*Challenge*.
Copy every item below character for character, without changing anything.

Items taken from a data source
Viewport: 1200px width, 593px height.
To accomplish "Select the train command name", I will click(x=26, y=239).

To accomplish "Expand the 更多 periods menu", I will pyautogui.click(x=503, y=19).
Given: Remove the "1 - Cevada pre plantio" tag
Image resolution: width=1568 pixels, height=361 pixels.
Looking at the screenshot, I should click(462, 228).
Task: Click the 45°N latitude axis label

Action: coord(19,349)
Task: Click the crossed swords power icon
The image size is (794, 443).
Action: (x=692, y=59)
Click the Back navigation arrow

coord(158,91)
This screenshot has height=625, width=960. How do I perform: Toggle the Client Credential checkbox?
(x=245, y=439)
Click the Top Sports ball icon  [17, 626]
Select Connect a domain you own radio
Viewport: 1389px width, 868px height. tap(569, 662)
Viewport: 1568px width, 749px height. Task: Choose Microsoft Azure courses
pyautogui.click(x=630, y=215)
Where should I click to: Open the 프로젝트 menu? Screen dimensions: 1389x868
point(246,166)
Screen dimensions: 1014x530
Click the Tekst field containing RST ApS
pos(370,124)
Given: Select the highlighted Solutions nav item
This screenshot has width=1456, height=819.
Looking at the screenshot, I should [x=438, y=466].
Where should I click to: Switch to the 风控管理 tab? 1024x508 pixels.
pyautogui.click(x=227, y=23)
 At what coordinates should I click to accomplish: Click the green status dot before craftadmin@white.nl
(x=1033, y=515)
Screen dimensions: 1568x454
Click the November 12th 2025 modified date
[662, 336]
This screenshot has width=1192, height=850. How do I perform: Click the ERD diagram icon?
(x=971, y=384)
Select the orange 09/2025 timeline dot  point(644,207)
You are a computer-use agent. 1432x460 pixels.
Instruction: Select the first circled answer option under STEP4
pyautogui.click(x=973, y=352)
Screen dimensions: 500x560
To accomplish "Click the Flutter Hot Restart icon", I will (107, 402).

*Full answer*.
Viewport: 1200px width, 593px height.
To accomplish "Select the train command name", I will click(x=26, y=239).

To accomplish "Expand the 更多 periods menu", I will pyautogui.click(x=503, y=19).
Given: Remove the "1 - Cevada pre plantio" tag
Image resolution: width=1568 pixels, height=361 pixels.
Looking at the screenshot, I should click(462, 228).
Task: Click the 45°N latitude axis label

Action: coord(19,349)
Task: Click the crossed swords power icon
The image size is (794, 443).
Action: (x=692, y=59)
Click the Back navigation arrow

coord(158,91)
This screenshot has height=625, width=960. How do I perform: Toggle the Client Credential checkbox?
(x=245, y=439)
Click the Top Sports ball icon  [17, 626]
Select Connect a domain you own radio
Viewport: 1389px width, 868px height. tap(569, 662)
Viewport: 1568px width, 749px height. Task: Choose Microsoft Azure courses
pyautogui.click(x=630, y=215)
Where should I click to: Open the 프로젝트 menu? Screen dimensions: 1389x868
point(246,166)
Screen dimensions: 1014x530
Click the Tekst field containing RST ApS
pos(370,124)
Given: Select the highlighted Solutions nav item
This screenshot has width=1456, height=819.
Looking at the screenshot, I should [x=438, y=466].
Where should I click to: Switch to the 风控管理 tab? 1024x508 pixels.
pyautogui.click(x=227, y=23)
 At what coordinates should I click to accomplish: Click the green status dot before craftadmin@white.nl
(x=1033, y=515)
Screen dimensions: 1568x454
Click the November 12th 2025 modified date
[662, 336]
This screenshot has width=1192, height=850. How do I perform: Click the ERD diagram icon?
(x=971, y=384)
Select the orange 09/2025 timeline dot  point(644,207)
You are a computer-use agent. 1432x460 pixels.
Instruction: Select the first circled answer option under STEP4
pyautogui.click(x=973, y=352)
Screen dimensions: 500x560
To accomplish "Click the Flutter Hot Restart icon", I will (107, 402).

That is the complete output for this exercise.